> >

Janji Prabowo-Gibran Jadikan Lumbung Pangan Dunia: Antara Petani Gurem dan Cetak Sawah Baru

Humaniora | 26 September 2024, 06:15 WIB
Meratakan Lahan. Wagimin, seorang petani di Nyamplung, Balecatur, Kecamatan Gamping, Kabupaten Sleman, meratakan lahan sawah sebelum ditanami padi, Minggu (15/10/2023). (Sumber: Kompas.TV/Kurniawan Eka Mulyana)

Menuju Senjakala Pertanian

Toto Subandriyo, Pegiat Forum Pengkajian Pangan Pertanian dan Lingkungan (FP3L) dalam tulisannya di Kompas.id, 28 Agustus 2024 lalu menuliskan, saat ini sektor pertanian sedang mengalami senjakal alias redup. Kondisi itu ditandai lima hal. 

Pertama, alokasi anggaran pembangunan kementerian/lembaga (K/L) bidang pangan sangat cekak. Kedua, terjadi penurunan produksi pangan yang sangat signifikan (utamanya beras).

Ketiga, rapuhnya kedaulatan pangan yang ditandai dengan membengkaknya angka impor pangan. Keempat, konversi lahan pertanian ke nonpertanian yang sangat masif. Kelima, terjadi fenomena gerontokrasi di sektor pertanian Indonesia.

"Dalam era transisi pemerintahan Presiden Joko Widodo kepada Prabowo Subianto, pemerintah dihadapkan pada permasalahan pelik terkait alokasi anggaran pembangunan. Anggaran pembangunan bidang pangan dipangkas demi mengakomodasi program-program presiden terpilih, seperti Program Makan Bergizi dan Minum Susu Gratis yang membutuhkan anggaran Rp 71 triliun pada 2025," tulis Toto.
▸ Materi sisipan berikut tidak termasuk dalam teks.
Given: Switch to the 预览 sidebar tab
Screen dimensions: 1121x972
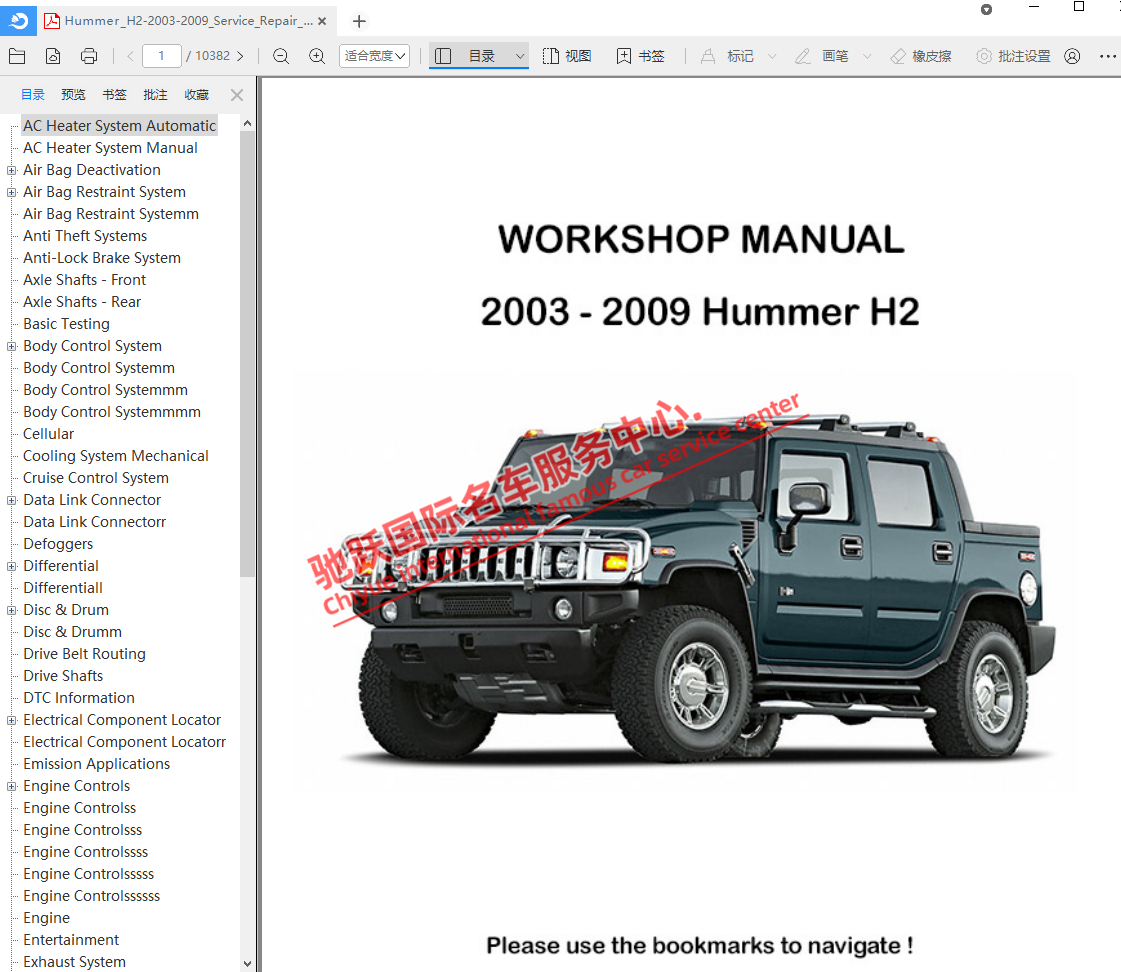Looking at the screenshot, I should pyautogui.click(x=73, y=94).
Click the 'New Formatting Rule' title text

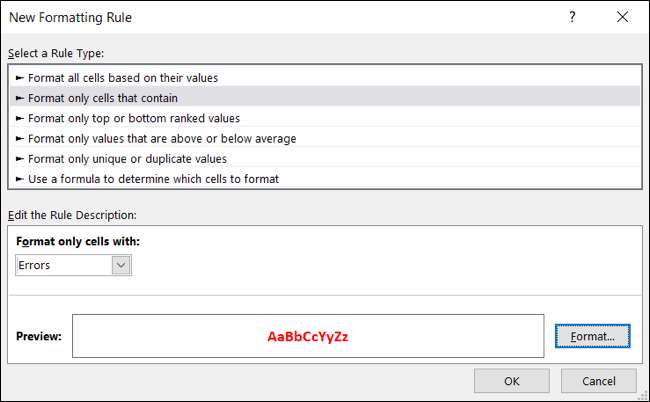(70, 17)
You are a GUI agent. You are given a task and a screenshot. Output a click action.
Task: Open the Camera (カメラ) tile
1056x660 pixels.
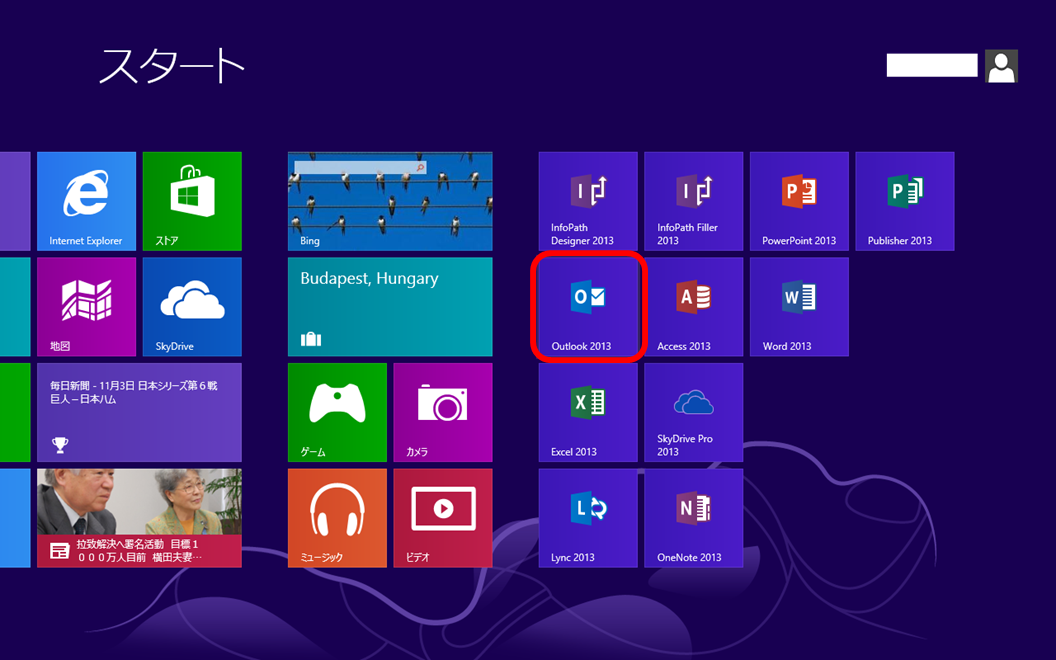pos(442,412)
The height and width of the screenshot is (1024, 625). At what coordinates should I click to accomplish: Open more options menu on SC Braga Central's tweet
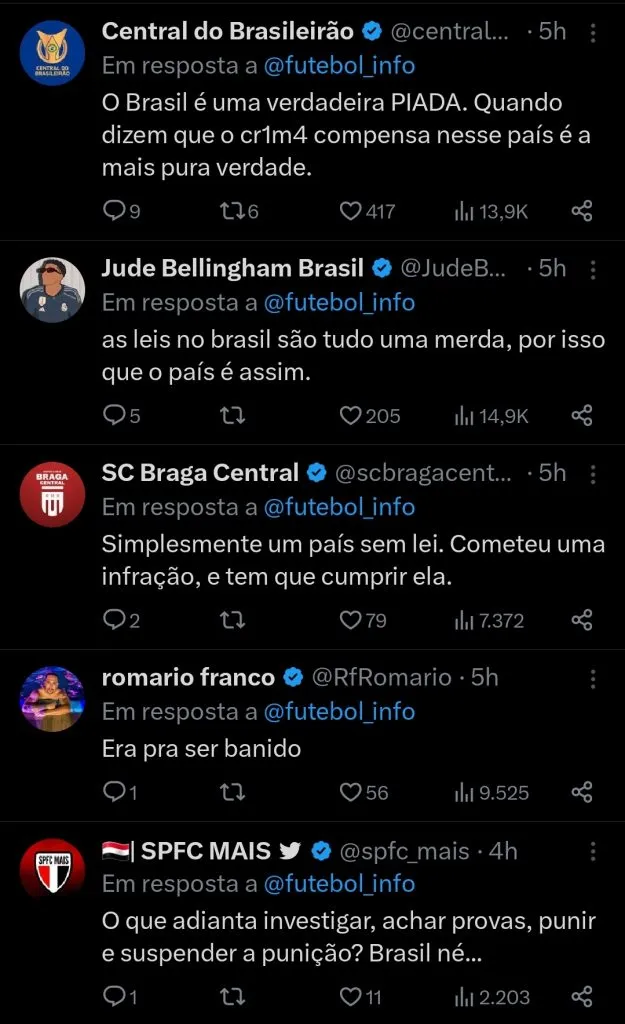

Baca Juga: PKS Tentukan Sikap Oposisi atau Gabung Prabowo Gibran lewat Majelis Syuro Juni

Belum lagi untuk program-program lain, seperti Food Estate, program Cetak Sawah Baru, program Stabilisasi Pasokan dan Harga Pangan (SPHP), serta program Bantuan Pangan bagi keluarga berpenghasilan rendah.

Fakta tersebut, membuat kondisi pertanian digiring jadi petani gurem. Hal itu sebagai akibat penurunan produksi pangan yang sangat signifikan, utamanya beras, juga menjadi sinyal lain memudarnya sektor pertanian.

Data Badan Pusat Statistik (BPS), mengacu pada hasil kerangka sampling area tanaman padi Juni 2024, menunjukkan, potensi produksi beras pada Januari-September 2024 mencapai 24,37 juta ton gabah kering giling (GKG). Angka tersebut menurun 1,78 juta ton dibandingkan dengan realisasi produksi periode yang sama tahun 2023 yang mencapai 26,15 juta ton GKG.

Implikasi dari penurunan produksi beras yang sangat signifikan tersebut membuat angka impor beras membengkak. Berdasarkan data Rencana Proyeksi Neraca Beras Nasional pada Mei 2024, Indonesia berpotensi mengimpor beras sebanyak 5,17 juta ton.

Hingga April lalu telah terealisasi 1,77 juta ton. Sebanyak 3,4 juta ton direncanakan pada periode Mei-Desember 2024. Indonesia akan kembali menjadi negara importir beras terbesar di dunia!

"Sinyal lain yang menunjukkan bahwa dunia pertanian Indonesia tengah menuju senjakala adalah masifnya konversi lahan pertanian ke nonpertanian. Berdasarkan data Inspektur Jenderal Kementerian Pertanian, laju alih fungsi lahan pertanian ke nonpertanian sekitar 102.000 hektar per tahun. Data lain dari BPS menyebutkan, dalam kurun 10 tahun Indonesia kehilangan lahan sawah 1 juta hektar," kata Toto.